The British and French had done well to get in their replies quickly to the peace initiative of the Belgian and Dutch monarchs. They had left no room for the Germans to depict them as the war-mongers. Von Ribbentrop had little option but to try to bury the episode as quickly as possible by stating that the western responses had killed off the proposal. There was no escaping the German commitment to aggression.
The British and French governments produced a stirring communique at the end of a meeting of the Supreme War Council to the effect that the economic resources of the two countries were to be coordinated as fully as possible so as to prosecute the war to the full. It was a threadbare mask for the absence of any serious military operations against Germany, which neither country proposed to undertake. Moreover, the good intentions announced did not translate into any significant practical moves.

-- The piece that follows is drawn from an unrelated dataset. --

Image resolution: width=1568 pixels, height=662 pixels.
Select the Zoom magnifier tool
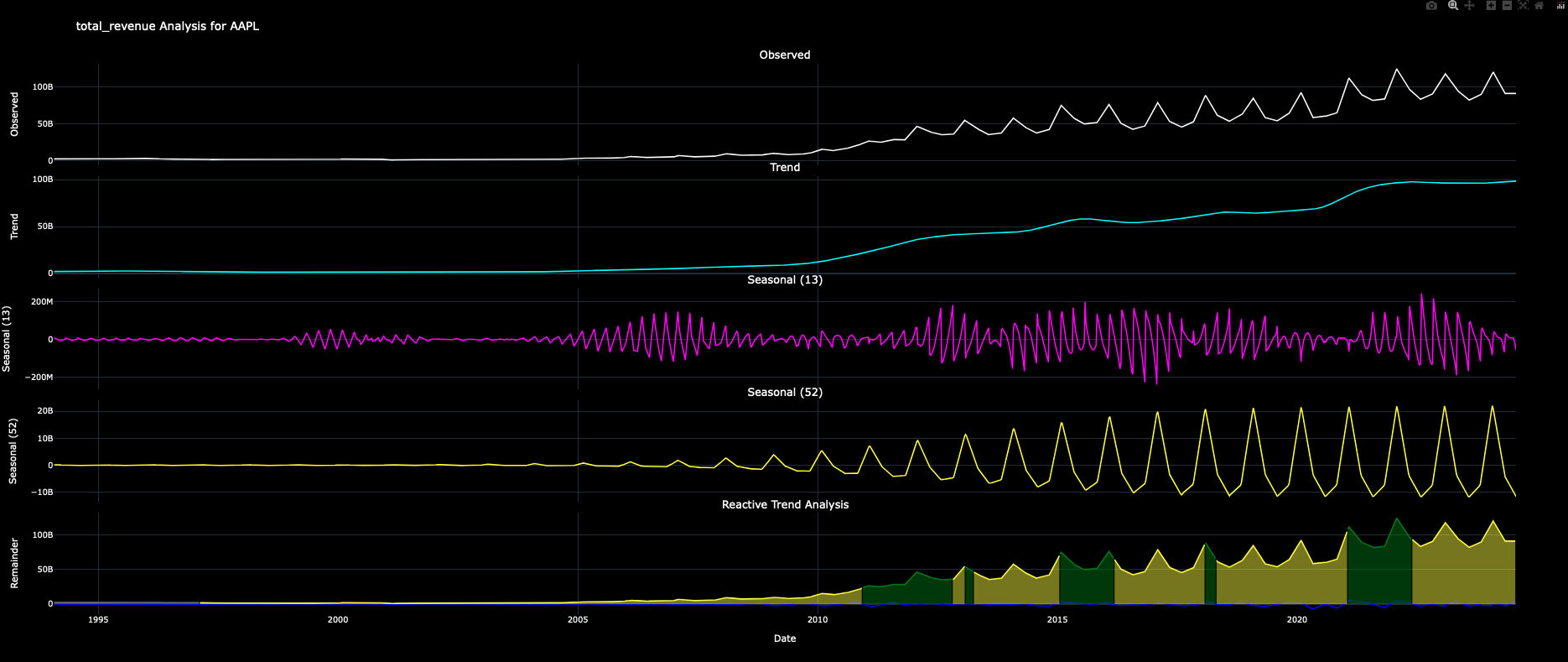[1453, 6]
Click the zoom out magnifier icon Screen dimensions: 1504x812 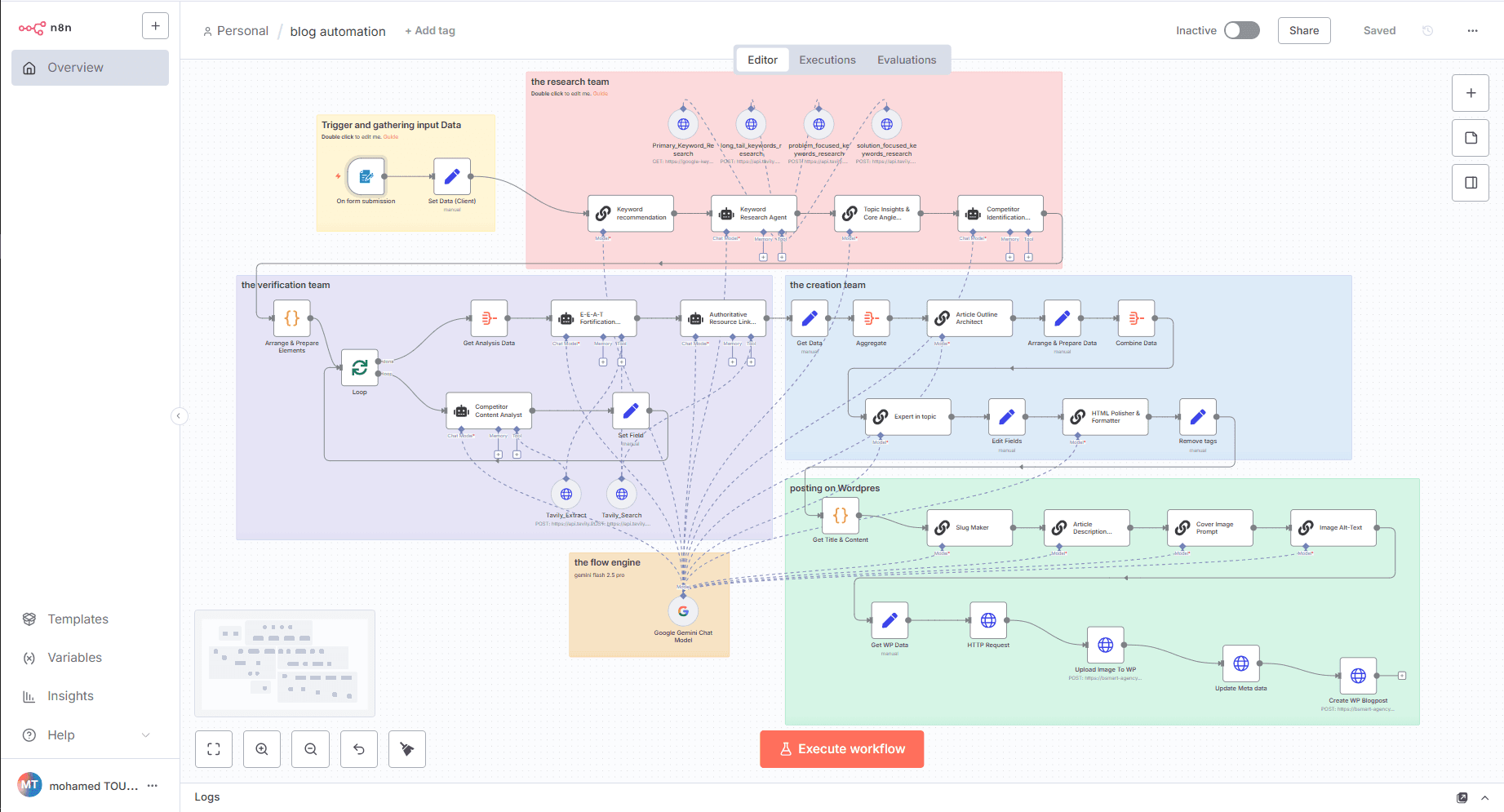click(x=311, y=749)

Serious, aggressive military action remained the province of the Kriegsmarine. Eluding the Royal Navy the pocket battleship Graf Spee attacked commerce in the India Ocean. Its latest victim was a large oil tanker, The Africa Star. Fortunately for its crew, the practices of an earlier, gentler age still rule and they were given the opportunity to take their life boats before their vessel was sunk. They reached safety and were able to give details of their attacker.

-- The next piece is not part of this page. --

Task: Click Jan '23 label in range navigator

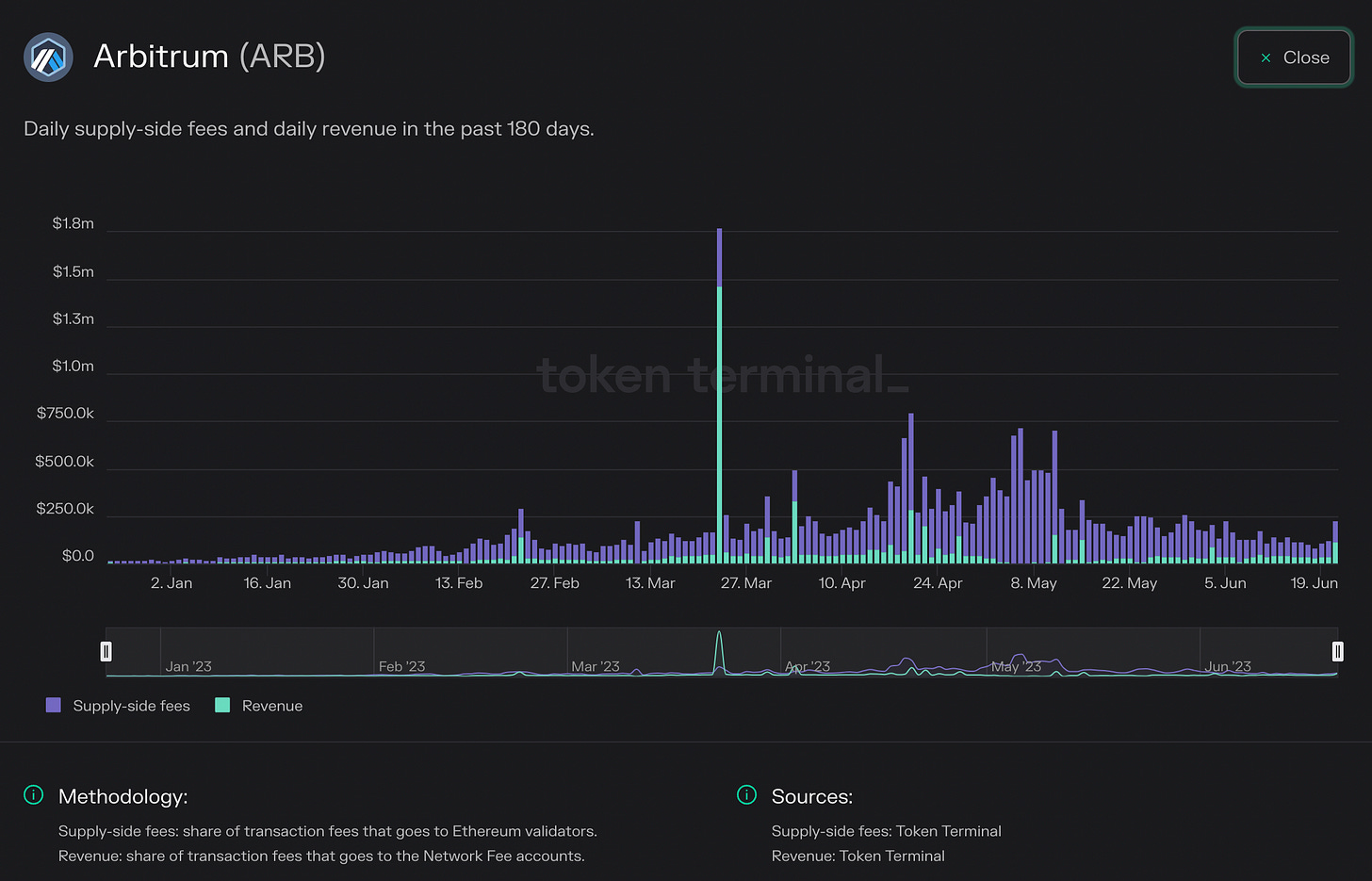Action: tap(188, 666)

Just as he was about to cross the frontier into Switzerland, Georg Elser who had tried to kill Hitler in the Bürgerbräukeller was arrested by the German security forces and interrogated by the Gestapo. It was plain that he had acted entirely on his own but this did not deter Heinrich Himmler from stating publicly that he had been working for the British Secret Service. He used this to explain the seizure of the two British spies, Stevens and Payne-Best, at Venlo and gloated at their delusion that they were in contact with anti-Nazi elements in Germany. The British government naturally denied involvement in the plot but all they could come with by way of solid argument was the barely relevant fact that the arrest of Elser and the Secret Service debacle had occurred at different ends of the country. Luckily for Chamberlain, no word leaked out that the activities of Stevens and Payne-Best had been approved by the Cabinet at his behest.